* [The exercise] Quote the listing verbatim, starting at the line that contains "Click 系统默认 at bottom right" and ending at the line that contains "point(690,473)", both included. Leave the pictures out of your answer.

* [Material for this task]
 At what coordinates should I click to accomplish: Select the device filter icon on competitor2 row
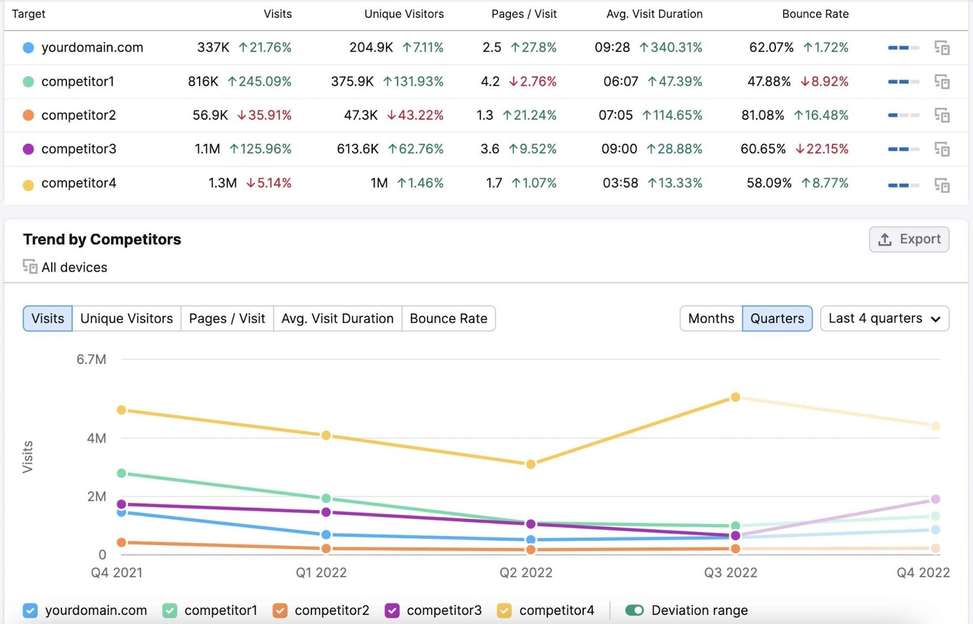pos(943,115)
...
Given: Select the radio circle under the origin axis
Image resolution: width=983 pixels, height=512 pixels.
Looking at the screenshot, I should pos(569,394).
...
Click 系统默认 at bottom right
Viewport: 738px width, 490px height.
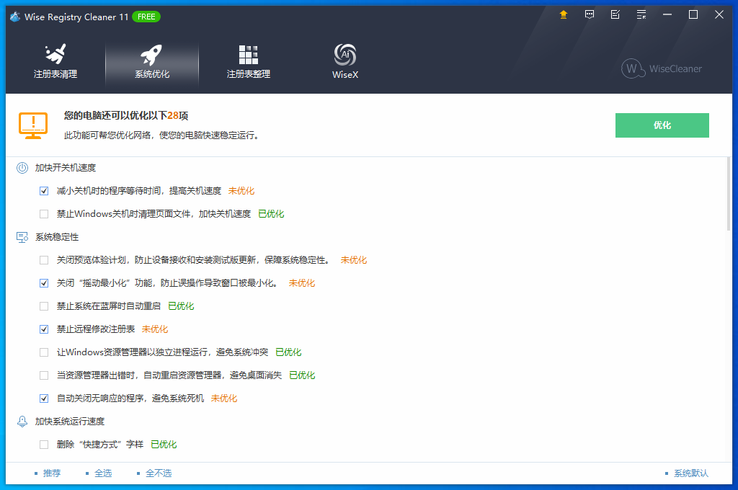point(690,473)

* [Correct response]
Click 系统默认 at bottom right
Viewport: 738px width, 490px height.
point(690,473)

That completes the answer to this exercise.